Ecological component
Ecosystems consist of various non-living abiotic and living biotic components. The abiotic components of an ecosystem include various physical and chemical factors.
Ecological risk assessment
The process that evaluates the likelihood that adverse ecological effects may occur or are occurring as a result of exposure to one or more stressors.
Ecosystem
The 2004 Convention on Biological Diversity defines the term ecosystem simply as a dynamic complex of plant, animal and micro-organism communities and their non-living environment interacting as a functional unit. The concept is applicable at any scale, from the planet as an ecosystem to a microscopic colony of organisms and its immediate surroundings.
Ecosystem based management (EBM)
Ecosystem-Based Management (EBM) is the management of human activities to ensure that marine ecosystems, their structure (e.g.,, biological diversity), function (e.g.,, productivity) and overall environmental quality (e.g.,, water and habitat quality) are not compromised and are maintained at appropriate temporal and spatial scales.
Ecosystem services
Ecosystem services are the benefits people obtain from ecosystems. These include provisioning services such as food and water; regulating services such as regulation of floods, drought, land degradation, and disease; supporting services such as soil formation and nutrient cycling; and cultural services such as recreational, spiritual, religious and other nonmaterial benefits.
Endpoint
The term endpoint is used to illustrate the ecosystem component/function and/or social, cultural or economic value that needs maintenance or protection.
Environmental effect
An environmental effect represents changes to the state of the environment caused by natural or human-based actions.
Environmental indicator
An environmental or a state indicator is a numerical value that helps provide insight into the state of the environment or human health. Indicators are developed based on quantitative measurements or statistics of environmental condition that are tracked over time.
Human activities
Human activities, sources or sub-activities are entities or actions that are released or impose pressures on the environment.
Impact
An impact is a measurable change to an ecosystem component/function. An impact can be positive or negative.
Limit reference point
The Limit reference point is the stock level below which productivity is sufficiently impaired to cause serious harm to the resource but above the level where the risk of extinction becomes a concern.
Measurable endpoint
A measurable ecological, social, cultural or economic value that is related to the valued component chosen as the endpoint. A measurable endpoint establishes the link between an endpoint and the management or conservation objective identified by resource managers.
Pressure
Any chemical, physical or biological entity that can cause an adverse effect on a measurable endpoint(s).
Pressure indicators
Pressure indicators measure the factors that cause changes in the ecosystem.

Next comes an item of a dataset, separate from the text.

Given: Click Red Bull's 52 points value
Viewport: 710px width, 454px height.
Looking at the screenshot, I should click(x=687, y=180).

Regional environmental assessment (REA)
Regional Strategic Environmental Assessment (R-SEA) is a process designed to systematically assess the potential environmental effects, including cumulative effects, of alternative strategic initiatives, policies, plans, or programs for a particular region.
Risk
Risk refers to the uncertainty that surrounds future events and outcomes. It is the expression of the likelihood and impact of an event with the potential to influence the achievement of an organization's objectives.

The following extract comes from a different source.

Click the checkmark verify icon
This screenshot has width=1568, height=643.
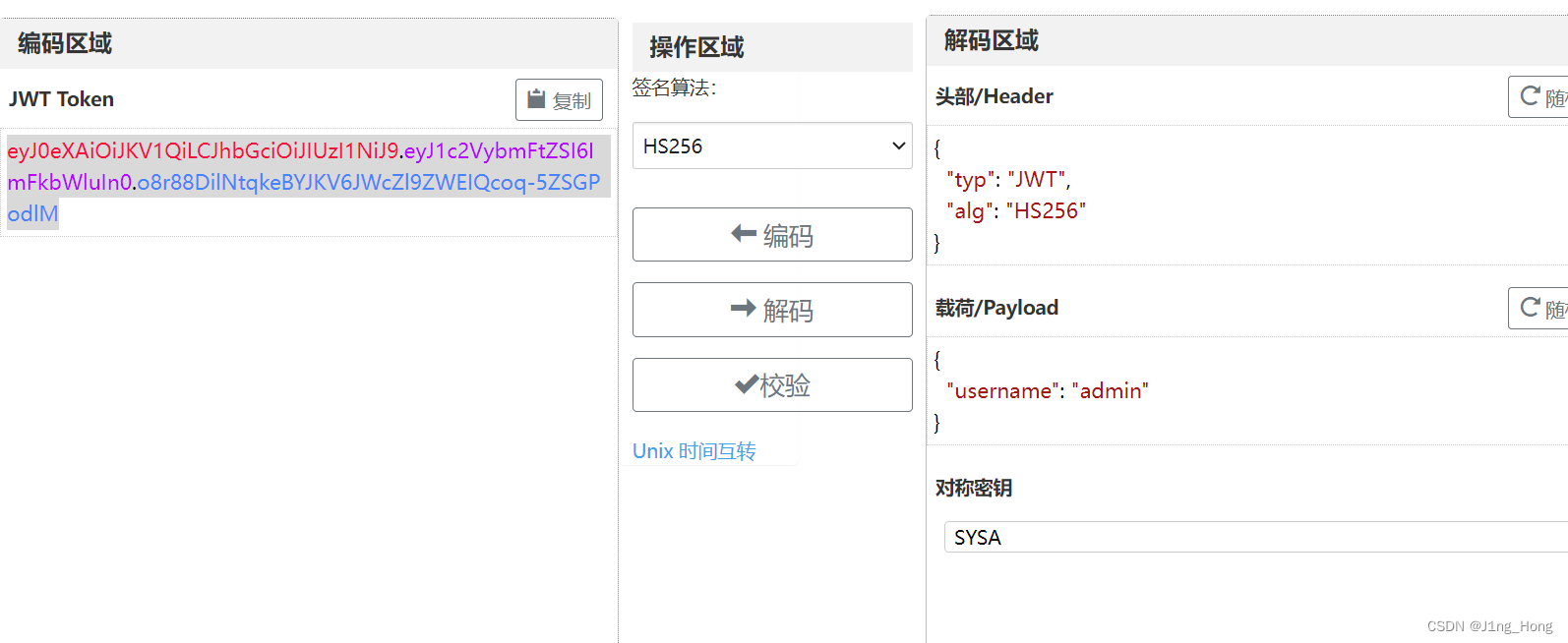(747, 384)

Social, cultural or economic values
Social, cultural or economic values (market or non-market) that can be affected by a change in an ecosystem component or function.
Social, cultural or economic dependencies
Social and economic activities that rely on valued ecosystem components or ecosystem goods and services for their success.
Target
A target is a clearly defined development goal that should be “SMART” (i.e., specific, measureable, achievable, realistic and time related).
Threshold
A limit of change in an ecosystem component/attribute which if exceeded, requires a change in management for protecting the ecosystem component/attribute. A threshold is defined here as a point between alternate regimes in ecological or social-ecological systems. When a threshold along a controlling variable in a system is passed, the nature and extent of feedbacks change, such that there is a change in the direction in which the system moves. A shift occurs when internal processes of the system (e.g., rates of birth, mortality, growth, consumption, decomposition, leaching, etc.) have changed such that the variables that define the state of the system begin to change in a different direction, towards a different attractor. In some cases, crossing the threshold brings about a sudden, large and dramatic change in the responding variables, whilst in other cases the response in the state variables is continuous and more gradual.
Valued ecosystem component (VEC)
Any part of the environment that is considered important by a proponent, members of the public, scientists and governments. Importance may be determined on the basis of cultural values or scientific concerns.